Anas Arar will für immer bleiben. „Meine Kinder sprechen schon perfekt Deutsch. Im Herzen bin ich zwar Syrer, aber hier fühle ich mich wohl und lerne viel“, erzählt er und lächelt. Anas sei bereits im Geschäft sehr gut integriert und vom Team sehr herzlich aufgenommen worden. „Vorbehalte seitens der Mitarbeiter und Kunden gibt es nicht“, sagt Hermann Schütte-Bruns.  

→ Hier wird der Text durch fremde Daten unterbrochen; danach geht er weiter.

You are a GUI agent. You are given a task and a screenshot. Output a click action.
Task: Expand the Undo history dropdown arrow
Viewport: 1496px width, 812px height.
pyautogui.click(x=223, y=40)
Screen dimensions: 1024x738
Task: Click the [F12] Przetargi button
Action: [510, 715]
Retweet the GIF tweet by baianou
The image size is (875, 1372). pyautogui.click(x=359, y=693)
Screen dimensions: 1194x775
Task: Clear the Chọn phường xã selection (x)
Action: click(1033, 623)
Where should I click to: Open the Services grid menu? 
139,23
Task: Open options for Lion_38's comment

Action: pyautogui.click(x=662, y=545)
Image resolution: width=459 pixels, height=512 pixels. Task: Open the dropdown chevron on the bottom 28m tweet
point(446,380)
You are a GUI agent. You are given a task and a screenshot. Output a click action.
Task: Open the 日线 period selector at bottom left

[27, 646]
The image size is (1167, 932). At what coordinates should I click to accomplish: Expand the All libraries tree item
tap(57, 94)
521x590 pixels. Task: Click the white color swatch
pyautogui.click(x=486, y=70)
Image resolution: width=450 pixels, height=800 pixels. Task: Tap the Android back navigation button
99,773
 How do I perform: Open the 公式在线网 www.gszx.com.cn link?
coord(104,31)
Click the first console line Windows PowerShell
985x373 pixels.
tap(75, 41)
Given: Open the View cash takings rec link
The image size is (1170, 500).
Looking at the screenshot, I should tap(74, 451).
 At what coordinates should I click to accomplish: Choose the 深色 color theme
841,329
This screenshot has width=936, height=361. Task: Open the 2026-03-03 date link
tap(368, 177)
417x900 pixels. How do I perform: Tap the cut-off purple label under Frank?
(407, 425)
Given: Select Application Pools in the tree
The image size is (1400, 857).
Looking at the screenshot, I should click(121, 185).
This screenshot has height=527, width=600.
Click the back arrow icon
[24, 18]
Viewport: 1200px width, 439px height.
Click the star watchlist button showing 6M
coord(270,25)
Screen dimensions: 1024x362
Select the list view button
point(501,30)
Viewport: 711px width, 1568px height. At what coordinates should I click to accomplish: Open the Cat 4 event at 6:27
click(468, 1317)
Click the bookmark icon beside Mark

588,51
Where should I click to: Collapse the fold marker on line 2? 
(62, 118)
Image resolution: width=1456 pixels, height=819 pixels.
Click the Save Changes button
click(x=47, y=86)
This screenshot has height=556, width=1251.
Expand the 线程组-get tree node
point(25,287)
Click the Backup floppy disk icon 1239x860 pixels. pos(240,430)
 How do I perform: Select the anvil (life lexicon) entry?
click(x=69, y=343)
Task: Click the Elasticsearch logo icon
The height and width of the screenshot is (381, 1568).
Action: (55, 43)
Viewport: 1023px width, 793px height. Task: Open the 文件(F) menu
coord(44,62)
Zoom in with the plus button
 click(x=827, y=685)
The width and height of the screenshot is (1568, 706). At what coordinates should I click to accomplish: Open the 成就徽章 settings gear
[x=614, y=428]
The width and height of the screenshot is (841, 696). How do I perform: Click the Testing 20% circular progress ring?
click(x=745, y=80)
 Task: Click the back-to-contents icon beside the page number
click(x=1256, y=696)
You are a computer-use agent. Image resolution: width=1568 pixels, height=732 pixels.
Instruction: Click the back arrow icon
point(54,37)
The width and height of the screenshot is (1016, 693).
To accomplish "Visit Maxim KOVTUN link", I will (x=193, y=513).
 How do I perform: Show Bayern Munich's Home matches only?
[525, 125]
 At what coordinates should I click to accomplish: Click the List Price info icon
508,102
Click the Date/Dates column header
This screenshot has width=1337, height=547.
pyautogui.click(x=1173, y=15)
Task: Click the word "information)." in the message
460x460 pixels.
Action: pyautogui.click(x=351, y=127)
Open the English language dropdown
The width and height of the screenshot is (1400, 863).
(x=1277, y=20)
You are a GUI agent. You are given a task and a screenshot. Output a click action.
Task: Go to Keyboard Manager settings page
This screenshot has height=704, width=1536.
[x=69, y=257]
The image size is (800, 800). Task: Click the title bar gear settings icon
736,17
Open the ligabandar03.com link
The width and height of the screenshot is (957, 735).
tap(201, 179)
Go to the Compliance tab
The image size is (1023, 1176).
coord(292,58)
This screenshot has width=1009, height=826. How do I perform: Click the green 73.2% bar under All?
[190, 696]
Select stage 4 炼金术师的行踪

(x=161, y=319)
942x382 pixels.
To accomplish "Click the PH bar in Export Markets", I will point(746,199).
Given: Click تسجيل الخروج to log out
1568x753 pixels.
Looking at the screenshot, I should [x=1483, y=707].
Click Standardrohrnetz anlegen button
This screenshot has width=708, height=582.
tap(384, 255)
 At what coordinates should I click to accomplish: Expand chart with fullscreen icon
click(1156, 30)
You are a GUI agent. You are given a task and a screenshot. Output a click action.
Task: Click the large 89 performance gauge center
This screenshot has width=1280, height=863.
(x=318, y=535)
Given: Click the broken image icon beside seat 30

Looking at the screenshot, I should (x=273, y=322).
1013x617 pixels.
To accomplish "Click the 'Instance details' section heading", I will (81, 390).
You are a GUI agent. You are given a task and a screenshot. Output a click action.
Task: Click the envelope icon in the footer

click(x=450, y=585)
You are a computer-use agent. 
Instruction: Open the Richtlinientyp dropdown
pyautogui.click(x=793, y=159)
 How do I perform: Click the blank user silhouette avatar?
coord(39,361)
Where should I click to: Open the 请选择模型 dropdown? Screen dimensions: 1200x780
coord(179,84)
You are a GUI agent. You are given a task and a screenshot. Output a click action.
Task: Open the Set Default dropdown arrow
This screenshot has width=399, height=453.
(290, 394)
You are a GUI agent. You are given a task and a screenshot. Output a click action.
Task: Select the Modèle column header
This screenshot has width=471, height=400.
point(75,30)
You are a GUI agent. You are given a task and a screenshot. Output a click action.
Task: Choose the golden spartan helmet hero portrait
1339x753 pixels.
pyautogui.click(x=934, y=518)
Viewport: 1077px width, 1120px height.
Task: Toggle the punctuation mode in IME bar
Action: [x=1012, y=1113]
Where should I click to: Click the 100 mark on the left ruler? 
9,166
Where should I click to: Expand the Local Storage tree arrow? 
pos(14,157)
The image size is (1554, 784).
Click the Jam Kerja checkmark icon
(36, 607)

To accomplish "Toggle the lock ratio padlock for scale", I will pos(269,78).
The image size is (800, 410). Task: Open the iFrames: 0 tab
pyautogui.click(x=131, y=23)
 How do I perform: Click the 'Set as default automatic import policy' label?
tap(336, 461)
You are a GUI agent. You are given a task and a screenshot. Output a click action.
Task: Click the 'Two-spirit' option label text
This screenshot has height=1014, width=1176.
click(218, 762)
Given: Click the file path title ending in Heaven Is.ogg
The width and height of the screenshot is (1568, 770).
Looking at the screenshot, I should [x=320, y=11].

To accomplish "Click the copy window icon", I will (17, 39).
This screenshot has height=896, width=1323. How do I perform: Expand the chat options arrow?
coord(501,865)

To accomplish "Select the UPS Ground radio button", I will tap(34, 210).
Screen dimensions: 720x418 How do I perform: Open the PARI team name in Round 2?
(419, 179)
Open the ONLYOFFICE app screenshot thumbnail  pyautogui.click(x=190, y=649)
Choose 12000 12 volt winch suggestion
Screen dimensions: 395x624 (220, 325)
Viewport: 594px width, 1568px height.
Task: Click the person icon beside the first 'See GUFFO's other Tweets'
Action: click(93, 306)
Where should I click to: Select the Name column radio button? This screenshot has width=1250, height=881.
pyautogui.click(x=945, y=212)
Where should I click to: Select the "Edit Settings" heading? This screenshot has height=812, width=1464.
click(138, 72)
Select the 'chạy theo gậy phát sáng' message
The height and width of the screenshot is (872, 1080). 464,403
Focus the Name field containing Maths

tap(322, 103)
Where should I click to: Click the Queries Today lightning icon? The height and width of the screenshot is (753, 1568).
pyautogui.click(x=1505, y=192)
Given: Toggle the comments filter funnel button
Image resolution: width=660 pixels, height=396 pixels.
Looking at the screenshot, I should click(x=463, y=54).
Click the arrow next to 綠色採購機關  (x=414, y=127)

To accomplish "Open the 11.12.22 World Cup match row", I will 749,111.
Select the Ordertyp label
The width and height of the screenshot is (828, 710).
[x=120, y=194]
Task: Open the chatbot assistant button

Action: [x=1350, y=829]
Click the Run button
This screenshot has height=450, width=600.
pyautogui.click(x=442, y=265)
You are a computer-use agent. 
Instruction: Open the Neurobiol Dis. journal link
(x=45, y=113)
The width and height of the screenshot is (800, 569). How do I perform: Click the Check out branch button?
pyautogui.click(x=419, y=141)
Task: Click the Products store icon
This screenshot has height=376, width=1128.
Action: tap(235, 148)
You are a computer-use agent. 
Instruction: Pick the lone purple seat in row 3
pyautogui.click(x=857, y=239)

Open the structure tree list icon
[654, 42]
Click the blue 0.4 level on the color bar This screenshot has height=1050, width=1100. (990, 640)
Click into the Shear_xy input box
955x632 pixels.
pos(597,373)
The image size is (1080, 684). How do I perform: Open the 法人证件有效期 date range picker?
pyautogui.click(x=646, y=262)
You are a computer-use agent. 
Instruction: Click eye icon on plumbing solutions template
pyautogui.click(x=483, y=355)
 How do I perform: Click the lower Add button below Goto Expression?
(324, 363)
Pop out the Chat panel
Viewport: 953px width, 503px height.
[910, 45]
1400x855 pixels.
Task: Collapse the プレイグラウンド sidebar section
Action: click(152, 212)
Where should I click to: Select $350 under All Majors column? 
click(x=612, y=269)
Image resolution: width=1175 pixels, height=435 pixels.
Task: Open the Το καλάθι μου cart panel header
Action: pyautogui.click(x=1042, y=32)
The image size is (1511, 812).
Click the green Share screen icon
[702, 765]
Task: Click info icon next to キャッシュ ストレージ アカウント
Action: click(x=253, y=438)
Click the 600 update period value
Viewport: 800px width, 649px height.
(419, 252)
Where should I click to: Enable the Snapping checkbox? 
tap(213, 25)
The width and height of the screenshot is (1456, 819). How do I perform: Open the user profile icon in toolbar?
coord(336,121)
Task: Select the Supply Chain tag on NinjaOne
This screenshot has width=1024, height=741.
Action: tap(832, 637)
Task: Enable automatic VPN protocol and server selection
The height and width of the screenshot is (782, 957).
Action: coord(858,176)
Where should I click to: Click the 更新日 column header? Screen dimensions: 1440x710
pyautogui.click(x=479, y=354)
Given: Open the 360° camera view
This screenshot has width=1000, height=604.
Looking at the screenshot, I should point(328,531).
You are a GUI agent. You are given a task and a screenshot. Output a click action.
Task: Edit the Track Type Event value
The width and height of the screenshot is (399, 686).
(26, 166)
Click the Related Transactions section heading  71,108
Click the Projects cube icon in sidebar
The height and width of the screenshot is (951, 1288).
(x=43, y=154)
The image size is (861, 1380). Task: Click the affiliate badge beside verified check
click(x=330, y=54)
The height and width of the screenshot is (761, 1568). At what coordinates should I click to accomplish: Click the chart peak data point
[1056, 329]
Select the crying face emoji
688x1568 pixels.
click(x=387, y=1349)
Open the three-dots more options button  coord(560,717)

 „Die Arbeit macht mir große Freude"

Im Änderungsatelier arbeitet seit Januar Ismail Kassem. Auch der 38-jährige Familienvater hat bereits seit 23 Jahren Berufserfahrung als Schneider in leitender Position. Im Sommer 2017 entstand zwischen der Geschäftsführung, der Kommune und dem Speller Samtgemeindebürgermeister Bernhard Hummeldorf die Idee zur „Integration eines Schneiders aus Syrien“. Sie wurde an den Landkreis Emsland weitergeleitet, Kontakte wurden geknüpft und nach dem Praktikum wurde der Fachmann eingestellt. „Die Arbeit macht mir große Freude, mit der Sprache komme ich schon gut zurecht und die anderen Mitarbeiter helfen mir. Alles ist in Ordnung“, sagt Ismail Kassem. Für das Ehepaar Schütte-Bruns ist es wichtig, dass Menschen mit Freude wieder ihren Beruf ausüben können und von anderen anerkannt werden. „Ismail versteht sein Handwerk“, weiß auch Sebastian Schütte-Bruns.

Willkommenskultur wichtig

Groß war die Wiedersehensfreude der beiden Syrer aus Aleppo und Damaskus, als sie sich nach ihren Deutschkursen im Modehaus wiedersahen. Für die Mitarbeiter im Atelier ist die Integration kein Problem. „Ismail hat großes handwerkliches Geschick. Mir wurde als Russlanddeutsche in den 1990er-Jahren auch geholfen. Und das muss nun auch wieder geschehen“, sagt eine Mitarbeiterin. Dem Unternehmen seien Gemeinschaft, die Willkommenskultur und gelebte Integration wichtig, betonen die Geschäftsführer. Und wenn die beiden Fachkräfte manchmal nach Begriffen suchen, gleichen sie es mit Ausstrahlung wieder aus. „Hier sieht man, wie Familienunternehmen Verantwortung übernehmen, qualifizierte Fachkräfte unterstützen und fördern“, bedankt sich Christian Fühner im Namen der Anwesenden.